▶ Your goal:
When you reach the line that contains "The width and", give it back exactly along with each line after it to the end of the entries; skip any pictures.

(Stored items)
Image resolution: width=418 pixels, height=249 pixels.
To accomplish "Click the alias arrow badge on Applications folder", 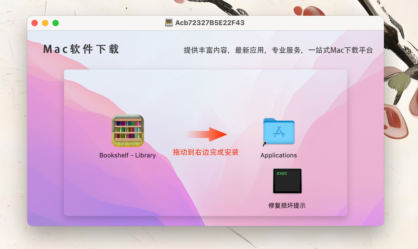I will [265, 144].
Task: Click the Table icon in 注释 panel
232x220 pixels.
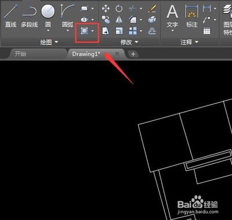Action: point(207,31)
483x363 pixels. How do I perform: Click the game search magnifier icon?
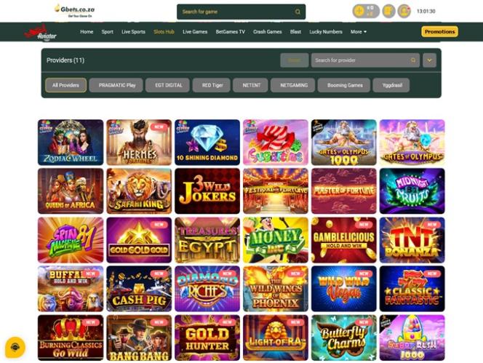pyautogui.click(x=298, y=12)
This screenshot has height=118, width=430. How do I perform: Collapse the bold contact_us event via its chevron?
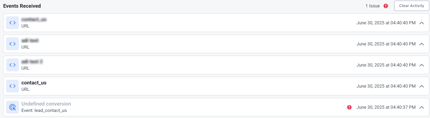(422, 86)
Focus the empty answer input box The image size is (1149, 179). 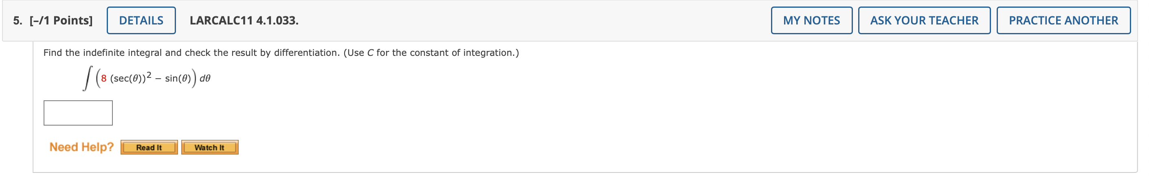pos(78,113)
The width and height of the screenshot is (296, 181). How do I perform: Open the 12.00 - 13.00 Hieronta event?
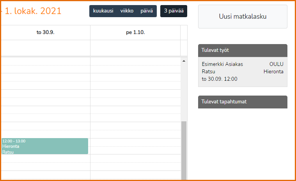click(x=45, y=146)
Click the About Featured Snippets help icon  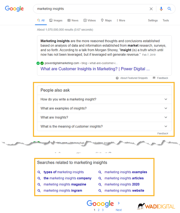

▶ Answer box:
The width and height of the screenshot is (296, 181). How do I perform: Open the 12.00 - 13.00 Hieronta event?
click(x=45, y=146)
Click the About Featured Snippets help icon  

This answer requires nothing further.